SOURCE DATA
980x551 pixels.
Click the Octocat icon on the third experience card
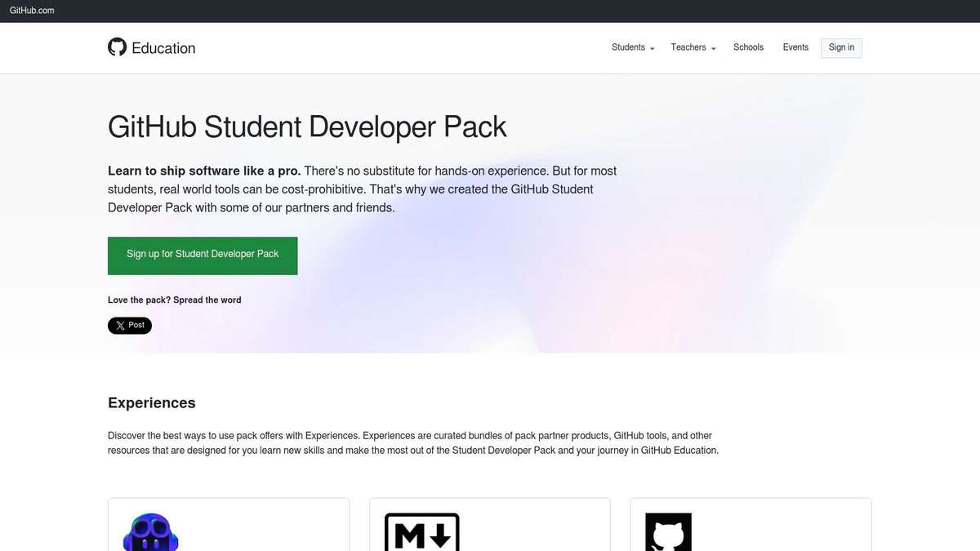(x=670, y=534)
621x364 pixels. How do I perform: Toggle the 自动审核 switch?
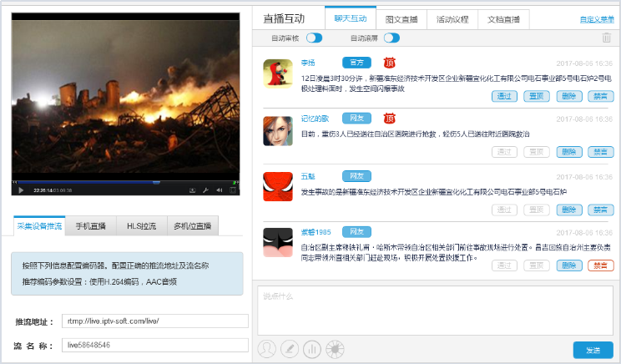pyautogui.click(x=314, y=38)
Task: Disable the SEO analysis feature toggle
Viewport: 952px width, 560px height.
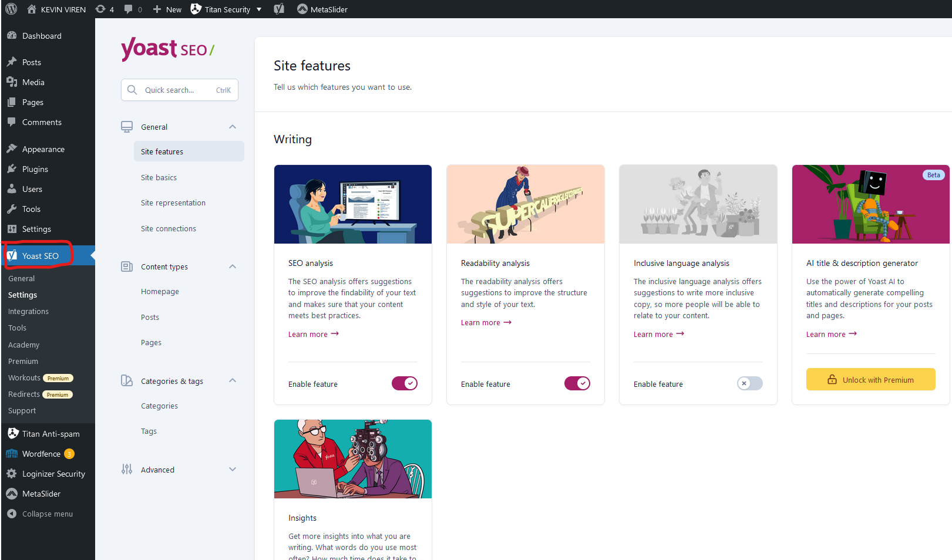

...

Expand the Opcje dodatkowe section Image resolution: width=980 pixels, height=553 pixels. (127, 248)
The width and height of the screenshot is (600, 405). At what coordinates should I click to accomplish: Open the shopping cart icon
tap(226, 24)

WORK REQUIRED
Go back to the lines above and output, exactly as they stand, the ones from the line containing "980x551 pixels." to the line containing "Viewport: 952px width, 560px height.". Leave all pictures behind.

RESULT BELOW
980x551 pixels.
Click the Octocat icon on the third experience card
(x=670, y=534)
621x364 pixels. How do I perform: Toggle the 自动审核 switch?
pyautogui.click(x=314, y=38)
Task: Disable the SEO analysis feature toggle
Viewport: 952px width, 560px height.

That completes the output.